Start of Block

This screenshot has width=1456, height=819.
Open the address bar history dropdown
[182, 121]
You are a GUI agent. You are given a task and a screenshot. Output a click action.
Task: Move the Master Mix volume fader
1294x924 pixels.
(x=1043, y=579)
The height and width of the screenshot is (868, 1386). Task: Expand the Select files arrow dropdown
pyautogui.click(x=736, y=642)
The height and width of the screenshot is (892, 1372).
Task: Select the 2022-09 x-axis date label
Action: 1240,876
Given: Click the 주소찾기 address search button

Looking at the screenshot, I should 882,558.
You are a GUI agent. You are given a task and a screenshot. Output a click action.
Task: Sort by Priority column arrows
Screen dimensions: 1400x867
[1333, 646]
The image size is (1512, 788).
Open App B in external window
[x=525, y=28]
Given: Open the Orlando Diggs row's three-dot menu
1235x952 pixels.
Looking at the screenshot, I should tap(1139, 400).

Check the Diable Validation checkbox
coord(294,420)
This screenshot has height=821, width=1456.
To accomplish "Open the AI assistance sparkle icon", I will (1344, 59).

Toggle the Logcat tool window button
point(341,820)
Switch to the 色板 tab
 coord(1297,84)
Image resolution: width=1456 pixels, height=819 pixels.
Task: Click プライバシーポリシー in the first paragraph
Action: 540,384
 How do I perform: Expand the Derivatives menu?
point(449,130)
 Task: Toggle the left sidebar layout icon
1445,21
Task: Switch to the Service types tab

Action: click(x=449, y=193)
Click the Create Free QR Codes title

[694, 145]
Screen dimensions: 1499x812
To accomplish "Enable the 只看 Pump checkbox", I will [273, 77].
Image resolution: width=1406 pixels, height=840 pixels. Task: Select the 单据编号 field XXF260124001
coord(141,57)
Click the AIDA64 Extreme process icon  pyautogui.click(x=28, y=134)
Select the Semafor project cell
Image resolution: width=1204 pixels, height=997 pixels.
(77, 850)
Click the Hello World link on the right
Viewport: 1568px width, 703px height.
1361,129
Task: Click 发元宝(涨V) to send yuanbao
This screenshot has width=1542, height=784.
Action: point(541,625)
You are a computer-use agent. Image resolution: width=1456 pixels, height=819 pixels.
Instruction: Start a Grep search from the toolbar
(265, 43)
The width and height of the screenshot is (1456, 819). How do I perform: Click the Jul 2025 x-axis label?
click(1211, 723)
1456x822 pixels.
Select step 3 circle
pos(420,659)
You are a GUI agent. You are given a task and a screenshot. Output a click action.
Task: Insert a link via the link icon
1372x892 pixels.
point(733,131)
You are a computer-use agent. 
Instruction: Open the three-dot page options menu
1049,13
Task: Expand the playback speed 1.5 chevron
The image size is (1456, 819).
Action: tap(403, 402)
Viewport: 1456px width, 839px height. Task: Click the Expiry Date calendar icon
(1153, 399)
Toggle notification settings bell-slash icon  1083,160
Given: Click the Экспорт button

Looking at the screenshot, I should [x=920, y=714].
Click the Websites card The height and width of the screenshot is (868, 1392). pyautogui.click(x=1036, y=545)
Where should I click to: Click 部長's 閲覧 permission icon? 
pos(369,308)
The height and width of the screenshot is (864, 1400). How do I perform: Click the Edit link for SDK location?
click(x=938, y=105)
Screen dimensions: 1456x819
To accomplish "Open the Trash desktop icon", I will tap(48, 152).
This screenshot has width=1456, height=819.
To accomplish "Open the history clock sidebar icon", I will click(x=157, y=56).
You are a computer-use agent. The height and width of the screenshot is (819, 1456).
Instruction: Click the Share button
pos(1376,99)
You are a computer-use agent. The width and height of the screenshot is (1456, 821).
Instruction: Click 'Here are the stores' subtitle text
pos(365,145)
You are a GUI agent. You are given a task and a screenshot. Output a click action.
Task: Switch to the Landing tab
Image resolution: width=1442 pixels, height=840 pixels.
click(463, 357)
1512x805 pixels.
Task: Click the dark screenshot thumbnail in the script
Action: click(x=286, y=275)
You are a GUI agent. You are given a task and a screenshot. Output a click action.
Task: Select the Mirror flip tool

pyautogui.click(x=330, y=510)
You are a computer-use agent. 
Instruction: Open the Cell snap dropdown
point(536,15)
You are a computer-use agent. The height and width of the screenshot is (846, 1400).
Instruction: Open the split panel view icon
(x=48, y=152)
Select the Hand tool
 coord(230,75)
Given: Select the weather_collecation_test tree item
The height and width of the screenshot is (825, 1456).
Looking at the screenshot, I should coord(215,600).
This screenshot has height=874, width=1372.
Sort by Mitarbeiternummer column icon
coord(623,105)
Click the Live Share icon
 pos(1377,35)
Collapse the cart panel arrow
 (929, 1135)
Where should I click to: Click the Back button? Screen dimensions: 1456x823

End of Block

» Task prompt
Output nothing but the lines from the one containing "Task: Switch to the Landing tab" through the last line of the data, exactly as they stand.

» Exercise output
Task: Switch to the Landing tab
Image resolution: width=1442 pixels, height=840 pixels.
click(463, 357)
1512x805 pixels.
Task: Click the dark screenshot thumbnail in the script
Action: click(x=286, y=275)
You are a GUI agent. You are given a task and a screenshot. Output a click action.
Task: Select the Mirror flip tool

pyautogui.click(x=330, y=510)
You are a computer-use agent. 
Instruction: Open the Cell snap dropdown
point(536,15)
You are a computer-use agent. The height and width of the screenshot is (846, 1400).
Instruction: Open the split panel view icon
(x=48, y=152)
Select the Hand tool
 coord(230,75)
Given: Select the weather_collecation_test tree item
The height and width of the screenshot is (825, 1456).
Looking at the screenshot, I should coord(215,600).
This screenshot has height=874, width=1372.
Sort by Mitarbeiternummer column icon
coord(623,105)
Click the Live Share icon
 pos(1377,35)
Collapse the cart panel arrow
 (929, 1135)
Where should I click to: Click the Back button? Screen dimensions: 1456x823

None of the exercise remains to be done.